# Your assignment:
Once you have reviewed the listing below, restate it word for word.

-- Opening Marker --

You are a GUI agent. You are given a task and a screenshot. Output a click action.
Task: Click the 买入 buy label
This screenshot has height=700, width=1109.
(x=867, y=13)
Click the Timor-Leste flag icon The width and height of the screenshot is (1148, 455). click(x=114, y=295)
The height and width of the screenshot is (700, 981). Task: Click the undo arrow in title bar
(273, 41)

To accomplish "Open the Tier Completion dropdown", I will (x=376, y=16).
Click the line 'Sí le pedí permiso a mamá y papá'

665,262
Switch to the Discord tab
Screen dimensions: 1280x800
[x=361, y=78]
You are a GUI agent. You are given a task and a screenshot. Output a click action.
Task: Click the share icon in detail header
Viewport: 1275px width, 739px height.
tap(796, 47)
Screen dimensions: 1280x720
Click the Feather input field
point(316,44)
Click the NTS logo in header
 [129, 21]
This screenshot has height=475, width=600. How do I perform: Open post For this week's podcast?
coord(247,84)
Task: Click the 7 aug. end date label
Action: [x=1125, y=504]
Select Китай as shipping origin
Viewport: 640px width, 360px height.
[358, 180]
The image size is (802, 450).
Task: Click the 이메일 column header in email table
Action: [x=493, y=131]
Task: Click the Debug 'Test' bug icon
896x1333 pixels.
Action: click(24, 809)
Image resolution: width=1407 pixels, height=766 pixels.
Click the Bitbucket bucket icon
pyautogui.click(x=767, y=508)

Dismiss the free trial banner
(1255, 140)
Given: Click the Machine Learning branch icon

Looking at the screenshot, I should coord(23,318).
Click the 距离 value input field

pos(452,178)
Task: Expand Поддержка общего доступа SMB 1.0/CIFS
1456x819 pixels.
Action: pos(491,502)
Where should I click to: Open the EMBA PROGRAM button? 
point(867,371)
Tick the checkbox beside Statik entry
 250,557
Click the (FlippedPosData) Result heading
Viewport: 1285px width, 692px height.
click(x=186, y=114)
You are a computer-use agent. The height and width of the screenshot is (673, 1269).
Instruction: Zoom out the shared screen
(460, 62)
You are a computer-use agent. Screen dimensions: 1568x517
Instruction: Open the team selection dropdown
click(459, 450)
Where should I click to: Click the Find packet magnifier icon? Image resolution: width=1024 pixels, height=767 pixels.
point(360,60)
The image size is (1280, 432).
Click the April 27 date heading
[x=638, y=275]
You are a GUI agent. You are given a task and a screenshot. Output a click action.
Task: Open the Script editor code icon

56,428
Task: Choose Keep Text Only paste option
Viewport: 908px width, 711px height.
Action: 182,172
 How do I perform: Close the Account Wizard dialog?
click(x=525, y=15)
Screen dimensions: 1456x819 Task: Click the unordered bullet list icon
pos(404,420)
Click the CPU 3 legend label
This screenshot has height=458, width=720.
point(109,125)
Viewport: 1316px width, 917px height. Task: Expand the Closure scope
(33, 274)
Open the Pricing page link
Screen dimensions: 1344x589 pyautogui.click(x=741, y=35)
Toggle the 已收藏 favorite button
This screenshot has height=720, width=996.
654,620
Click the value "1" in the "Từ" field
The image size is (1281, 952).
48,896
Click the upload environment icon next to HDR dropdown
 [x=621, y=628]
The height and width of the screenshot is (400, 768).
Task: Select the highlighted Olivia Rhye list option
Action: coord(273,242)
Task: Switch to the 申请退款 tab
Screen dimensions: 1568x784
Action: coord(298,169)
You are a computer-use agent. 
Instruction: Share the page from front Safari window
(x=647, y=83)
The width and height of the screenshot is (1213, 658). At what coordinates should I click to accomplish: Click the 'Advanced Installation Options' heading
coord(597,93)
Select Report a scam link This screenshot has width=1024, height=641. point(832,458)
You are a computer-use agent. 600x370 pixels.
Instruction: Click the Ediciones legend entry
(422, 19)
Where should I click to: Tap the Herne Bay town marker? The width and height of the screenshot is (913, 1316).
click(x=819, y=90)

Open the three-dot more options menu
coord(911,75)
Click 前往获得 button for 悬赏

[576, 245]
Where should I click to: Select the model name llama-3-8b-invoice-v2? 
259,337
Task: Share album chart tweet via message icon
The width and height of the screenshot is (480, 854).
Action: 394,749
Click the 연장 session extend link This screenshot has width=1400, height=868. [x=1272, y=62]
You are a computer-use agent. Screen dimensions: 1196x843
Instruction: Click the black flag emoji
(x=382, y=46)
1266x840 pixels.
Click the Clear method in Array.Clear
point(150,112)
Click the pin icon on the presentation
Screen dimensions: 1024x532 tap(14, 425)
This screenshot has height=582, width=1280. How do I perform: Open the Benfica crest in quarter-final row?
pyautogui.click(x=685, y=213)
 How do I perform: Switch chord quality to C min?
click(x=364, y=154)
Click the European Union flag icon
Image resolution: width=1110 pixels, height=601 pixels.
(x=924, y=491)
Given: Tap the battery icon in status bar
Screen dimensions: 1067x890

-- Closing Marker --

# Exercise answer:
You are a GUI agent. You are given a task and a screenshot. Output a click action.
Task: Click the 买入 buy label
This screenshot has height=700, width=1109.
(x=867, y=13)
Click the Timor-Leste flag icon The width and height of the screenshot is (1148, 455). click(x=114, y=295)
The height and width of the screenshot is (700, 981). Task: Click the undo arrow in title bar
(273, 41)

To accomplish "Open the Tier Completion dropdown", I will (x=376, y=16).
Click the line 'Sí le pedí permiso a mamá y papá'

665,262
Switch to the Discord tab
Screen dimensions: 1280x800
[x=361, y=78]
You are a GUI agent. You are given a task and a screenshot. Output a click action.
Task: Click the share icon in detail header
Viewport: 1275px width, 739px height.
tap(796, 47)
Screen dimensions: 1280x720
Click the Feather input field
point(316,44)
Click the NTS logo in header
 [129, 21]
This screenshot has height=475, width=600. How do I perform: Open post For this week's podcast?
coord(247,84)
Task: Click the 7 aug. end date label
Action: [x=1125, y=504]
Select Китай as shipping origin
Viewport: 640px width, 360px height.
[358, 180]
The image size is (802, 450).
Task: Click the 이메일 column header in email table
Action: [x=493, y=131]
Task: Click the Debug 'Test' bug icon
896x1333 pixels.
Action: click(24, 809)
Image resolution: width=1407 pixels, height=766 pixels.
Click the Bitbucket bucket icon
pyautogui.click(x=767, y=508)

Dismiss the free trial banner
(1255, 140)
Given: Click the Machine Learning branch icon

Looking at the screenshot, I should coord(23,318).
Click the 距离 value input field

pos(452,178)
Task: Expand Поддержка общего доступа SMB 1.0/CIFS
1456x819 pixels.
Action: pos(491,502)
Where should I click to: Open the EMBA PROGRAM button? 
point(867,371)
Tick the checkbox beside Statik entry
 250,557
Click the (FlippedPosData) Result heading
Viewport: 1285px width, 692px height.
click(x=186, y=114)
You are a computer-use agent. The height and width of the screenshot is (673, 1269).
Instruction: Zoom out the shared screen
(460, 62)
You are a computer-use agent. Screen dimensions: 1568x517
Instruction: Open the team selection dropdown
click(459, 450)
Where should I click to: Click the Find packet magnifier icon? Image resolution: width=1024 pixels, height=767 pixels.
point(360,60)
The image size is (1280, 432).
Click the April 27 date heading
[x=638, y=275]
You are a GUI agent. You are given a task and a screenshot. Output a click action.
Task: Open the Script editor code icon

56,428
Task: Choose Keep Text Only paste option
Viewport: 908px width, 711px height.
Action: 182,172
 How do I perform: Close the Account Wizard dialog?
click(x=525, y=15)
Screen dimensions: 1456x819 Task: Click the unordered bullet list icon
pos(404,420)
Click the CPU 3 legend label
This screenshot has height=458, width=720.
point(109,125)
Viewport: 1316px width, 917px height. Task: Expand the Closure scope
(33, 274)
Open the Pricing page link
Screen dimensions: 1344x589 pyautogui.click(x=741, y=35)
Toggle the 已收藏 favorite button
This screenshot has height=720, width=996.
654,620
Click the value "1" in the "Từ" field
The image size is (1281, 952).
48,896
Click the upload environment icon next to HDR dropdown
 [x=621, y=628]
The height and width of the screenshot is (400, 768).
Task: Select the highlighted Olivia Rhye list option
Action: coord(273,242)
Task: Switch to the 申请退款 tab
Screen dimensions: 1568x784
Action: coord(298,169)
You are a computer-use agent. 
Instruction: Share the page from front Safari window
(x=647, y=83)
The width and height of the screenshot is (1213, 658). At what coordinates should I click to accomplish: Click the 'Advanced Installation Options' heading
coord(597,93)
Select Report a scam link This screenshot has width=1024, height=641. point(832,458)
You are a computer-use agent. 600x370 pixels.
Instruction: Click the Ediciones legend entry
(422, 19)
Where should I click to: Tap the Herne Bay town marker? The width and height of the screenshot is (913, 1316).
click(x=819, y=90)

Open the three-dot more options menu
coord(911,75)
Click 前往获得 button for 悬赏

[576, 245]
Where should I click to: Select the model name llama-3-8b-invoice-v2? 
259,337
Task: Share album chart tweet via message icon
The width and height of the screenshot is (480, 854).
Action: 394,749
Click the 연장 session extend link This screenshot has width=1400, height=868. [x=1272, y=62]
You are a computer-use agent. Screen dimensions: 1196x843
Instruction: Click the black flag emoji
(x=382, y=46)
1266x840 pixels.
Click the Clear method in Array.Clear
point(150,112)
Click the pin icon on the presentation
Screen dimensions: 1024x532 tap(14, 425)
This screenshot has height=582, width=1280. How do I perform: Open the Benfica crest in quarter-final row?
pyautogui.click(x=685, y=213)
 How do I perform: Switch chord quality to C min?
click(x=364, y=154)
Click the European Union flag icon
Image resolution: width=1110 pixels, height=601 pixels.
(x=924, y=491)
Given: Tap the battery icon in status bar
Screen dimensions: 1067x890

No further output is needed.